政府は人口減少と国家の発展に関する研究資料を隠す

TBSラジオ「森本毅郎・スタンバイ」に出演した東京大学名誉教授の月尾嘉男氏によると、小渕内閣の時、作家の堺屋太一氏が経済企画庁長官に就任し「人口が減少しても発展した国家は存在するか」という研究会を立ち上げました。

しかし、その研究結果が表に出ることはありませんでした。

そこで、月尾氏が経済企画庁長官を辞めた堺屋氏に研究資料をもらいに行くと、堺屋氏から「閣議で発表しないことを決めた」と言われ、研究資料の提出も拒まれました。
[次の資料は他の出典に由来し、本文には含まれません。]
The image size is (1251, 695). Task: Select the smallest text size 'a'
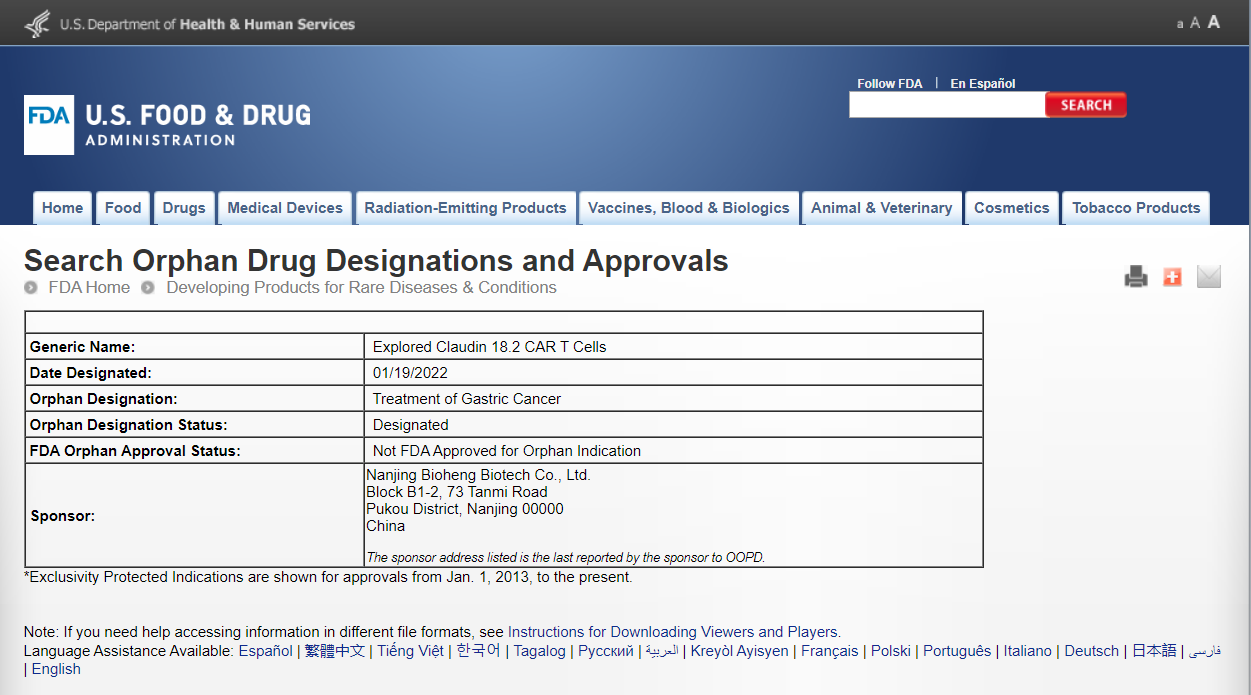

堺屋氏、つまり政府が研究資料を隠したことから、「人口が減少して経済成長を果たした国はない」ということがわかります。

IMFの予測でも日本はマイナス成長に

IMF(国際通貨基金)は2016年4月時点での世界経済見通しを公表していますが、2017年度の経済成長率を世界平均が3.5パーセントなのに対し、日本をマイナス0.1パーセントと予想しています。
日本の人口推移
(出典:新光投信株式会社「マーケットレポート」

つまり、歴史的に見ても、IMFの予測でも、人口減少が続いている日本が経済成長できる見込みは低いのです。

人口が減少するたびに国家は消滅し、新たな統治機構が生まれる

月尾氏は人口が減少した様々な国を調べたところ、経済成長しないどころか、人口が減少した国家は、数年後に消滅する可能性が高まることがわかりました。

その例として番組ではベネチアとソ連と東ドイツを挙げていますが、それぞれ未婚や少子化、中絶合法化、出産制限、低寿命化、自殺、亡命など様々な理由で人口が減少し、そして数年後に国家が消滅し、それぞれイタリア、ロシア、ドイツといった新たな国に再生しています。

日本も同様に、5年ごとの人口推移グラフを見ると1945年に人口が減少していますが、1945年といえば戦争に負けて天皇制の国家が消滅し、国民主権の国家へと再生した時です。
日本の人口推移
(出典:中央企業庁「第1節 経済構造の変化と労働生産性」

また、(諸説ありますが)江戸時代の後期には出生率が低下したため人口も減少し、1867年の大政奉還により260年続いた幕府政治は消滅し、天皇制の国家に再生しています。

つまり日本も人口が減少するたびに、その時代の統治機構が消滅して、新たな統治機構に生まれ変わっているのです。